I confess that I never finished the short story. It was too depressing for me. I like to think that maybe a few pages after I gave up, something wonderful happens to him and he’s delivered from his plight by providence or hard work or a cute girl or something. I like happy endings even though I don’t always write them.
Enough preamble? Okay. Let’s break down my title.
We’ll start at the beginning: loneliness. Sadly, loneliness and isolation are like building blocks of a writer’s life. Any artist’s life. Not in a maudlin way, most of us have families and friends and pets and times of ridiculous, even nonsensical happiness and contentment. But at its core, art is a solitary craft. There’s just you and your ideas and the demons you wrestle to put your ideas into the world. It’s like solitary confinement with teeth. Which is why you need the balance of all the good stuff.
Did you know that psychologists believe solitary confinement is mentally and socially destructive? Create alone. Don’t stay alone.
Use your loneliness. Don’t let it use you. Make art, then celebrate.
Be silly. Be unguarded. Put yourself out there and take chances. When people tell you, “that’s not the way things are done,” do them louder and more flamboyantly.

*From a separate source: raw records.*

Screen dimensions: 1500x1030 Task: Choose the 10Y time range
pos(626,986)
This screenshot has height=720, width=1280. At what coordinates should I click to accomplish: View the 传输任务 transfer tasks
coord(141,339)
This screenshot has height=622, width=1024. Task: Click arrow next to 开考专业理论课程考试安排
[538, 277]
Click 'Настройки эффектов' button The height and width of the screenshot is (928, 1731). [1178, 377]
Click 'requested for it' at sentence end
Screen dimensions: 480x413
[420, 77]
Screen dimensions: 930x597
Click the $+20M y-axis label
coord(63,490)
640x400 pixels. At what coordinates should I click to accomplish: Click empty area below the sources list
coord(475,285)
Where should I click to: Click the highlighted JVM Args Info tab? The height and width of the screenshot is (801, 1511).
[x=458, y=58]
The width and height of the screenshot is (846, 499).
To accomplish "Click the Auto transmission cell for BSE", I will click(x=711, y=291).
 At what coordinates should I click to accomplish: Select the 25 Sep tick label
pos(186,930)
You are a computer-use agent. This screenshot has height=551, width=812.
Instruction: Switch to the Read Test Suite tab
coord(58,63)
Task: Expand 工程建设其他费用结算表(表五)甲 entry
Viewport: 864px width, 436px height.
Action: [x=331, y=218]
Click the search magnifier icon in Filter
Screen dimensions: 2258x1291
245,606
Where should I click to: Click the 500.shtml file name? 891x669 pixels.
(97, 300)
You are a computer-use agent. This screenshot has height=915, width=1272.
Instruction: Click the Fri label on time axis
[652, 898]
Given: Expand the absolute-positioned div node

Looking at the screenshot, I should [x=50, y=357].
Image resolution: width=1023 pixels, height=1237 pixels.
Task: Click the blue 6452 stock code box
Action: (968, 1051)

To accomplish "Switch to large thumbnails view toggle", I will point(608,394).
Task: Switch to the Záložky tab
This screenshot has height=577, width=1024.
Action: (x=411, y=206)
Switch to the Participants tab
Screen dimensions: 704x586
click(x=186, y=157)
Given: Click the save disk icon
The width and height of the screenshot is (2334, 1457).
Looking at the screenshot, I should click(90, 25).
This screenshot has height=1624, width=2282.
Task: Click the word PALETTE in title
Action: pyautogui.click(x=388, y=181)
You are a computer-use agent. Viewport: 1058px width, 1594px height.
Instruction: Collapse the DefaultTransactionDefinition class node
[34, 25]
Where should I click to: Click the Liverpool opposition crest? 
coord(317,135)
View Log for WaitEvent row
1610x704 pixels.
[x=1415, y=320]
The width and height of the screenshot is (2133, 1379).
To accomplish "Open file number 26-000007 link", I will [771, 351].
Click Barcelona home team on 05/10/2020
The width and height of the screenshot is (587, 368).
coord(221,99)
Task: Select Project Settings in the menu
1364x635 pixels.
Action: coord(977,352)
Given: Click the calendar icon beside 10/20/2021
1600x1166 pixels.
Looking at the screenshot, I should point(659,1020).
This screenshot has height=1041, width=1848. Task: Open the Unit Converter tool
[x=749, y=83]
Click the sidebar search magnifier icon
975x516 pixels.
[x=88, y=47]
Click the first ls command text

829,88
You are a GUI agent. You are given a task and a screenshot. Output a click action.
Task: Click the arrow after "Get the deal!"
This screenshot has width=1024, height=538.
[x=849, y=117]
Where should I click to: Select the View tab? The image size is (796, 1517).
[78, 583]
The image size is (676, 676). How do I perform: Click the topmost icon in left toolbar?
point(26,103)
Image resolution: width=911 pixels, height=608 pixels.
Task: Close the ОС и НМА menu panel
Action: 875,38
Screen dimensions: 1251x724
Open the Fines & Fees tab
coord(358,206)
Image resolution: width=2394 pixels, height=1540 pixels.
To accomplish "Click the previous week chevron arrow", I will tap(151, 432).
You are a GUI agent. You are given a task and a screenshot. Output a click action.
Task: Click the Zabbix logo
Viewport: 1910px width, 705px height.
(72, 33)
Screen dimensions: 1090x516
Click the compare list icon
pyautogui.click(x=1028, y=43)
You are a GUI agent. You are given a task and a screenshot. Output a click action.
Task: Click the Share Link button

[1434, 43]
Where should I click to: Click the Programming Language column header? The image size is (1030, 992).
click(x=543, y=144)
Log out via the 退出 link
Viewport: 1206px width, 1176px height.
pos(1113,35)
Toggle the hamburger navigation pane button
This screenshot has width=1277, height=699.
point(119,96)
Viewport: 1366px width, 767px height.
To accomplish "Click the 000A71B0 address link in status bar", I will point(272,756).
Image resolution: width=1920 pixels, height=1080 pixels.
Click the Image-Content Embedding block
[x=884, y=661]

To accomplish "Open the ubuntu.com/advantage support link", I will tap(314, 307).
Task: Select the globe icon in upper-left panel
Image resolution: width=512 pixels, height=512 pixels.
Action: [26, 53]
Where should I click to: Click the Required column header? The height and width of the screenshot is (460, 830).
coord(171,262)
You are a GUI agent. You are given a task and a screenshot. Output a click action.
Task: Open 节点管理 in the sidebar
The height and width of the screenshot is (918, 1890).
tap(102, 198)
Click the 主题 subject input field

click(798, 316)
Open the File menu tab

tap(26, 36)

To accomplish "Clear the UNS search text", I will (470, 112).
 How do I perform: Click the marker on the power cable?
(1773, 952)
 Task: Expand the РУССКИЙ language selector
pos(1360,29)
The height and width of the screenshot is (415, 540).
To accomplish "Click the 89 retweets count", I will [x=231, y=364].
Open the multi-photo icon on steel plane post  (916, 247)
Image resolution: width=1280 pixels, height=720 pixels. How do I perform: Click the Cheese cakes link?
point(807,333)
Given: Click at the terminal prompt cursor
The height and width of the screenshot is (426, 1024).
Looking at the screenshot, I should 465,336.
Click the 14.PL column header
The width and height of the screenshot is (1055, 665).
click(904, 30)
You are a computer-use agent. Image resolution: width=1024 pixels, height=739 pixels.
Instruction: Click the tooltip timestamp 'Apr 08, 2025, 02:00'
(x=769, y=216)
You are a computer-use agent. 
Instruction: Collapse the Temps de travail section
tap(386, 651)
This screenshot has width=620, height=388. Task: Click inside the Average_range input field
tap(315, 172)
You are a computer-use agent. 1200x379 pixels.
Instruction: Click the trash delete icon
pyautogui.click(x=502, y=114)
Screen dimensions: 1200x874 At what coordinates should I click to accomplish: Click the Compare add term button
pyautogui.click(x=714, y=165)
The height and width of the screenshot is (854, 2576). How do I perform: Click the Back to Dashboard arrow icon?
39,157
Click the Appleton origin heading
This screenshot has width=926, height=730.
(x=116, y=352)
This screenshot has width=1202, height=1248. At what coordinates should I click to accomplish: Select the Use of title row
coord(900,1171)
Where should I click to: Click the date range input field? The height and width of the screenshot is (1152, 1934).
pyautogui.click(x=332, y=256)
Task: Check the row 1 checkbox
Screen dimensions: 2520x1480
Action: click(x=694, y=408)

Trust me. People put themselves in little boxes of unwritten rules and expectations all the time. The only things that are worth more in boxes are vintage action figures. And, for the record, since said action figures were created to be played with and inspire the imagination of children, are they really living up to their potential gathering dust on a shelf somewhere?
Is solitary confinement really better if you can view the rest of the world through your clear plastic wrapper? I seriously doubt the Thors and Aquamans (or is it Aquamen?) or GI Joes of the world would respond with an amen.
You shouldn’t either.
Okay. Also for the record, this blog has absolutely no resemblance to what I originally sat down to write about. That happens sometimes. Seriously, I was gonna whine and complain about my latest frustrations in the query trenches.
I guess I needed to get out of my box, too. Just rip open that vintage original packaging and boldly go where artists should go. To their art, followed by a rousing dose of living the crap out of life.
So thanks for participating in my therapy once again.
Now go do something fun and ridiculous.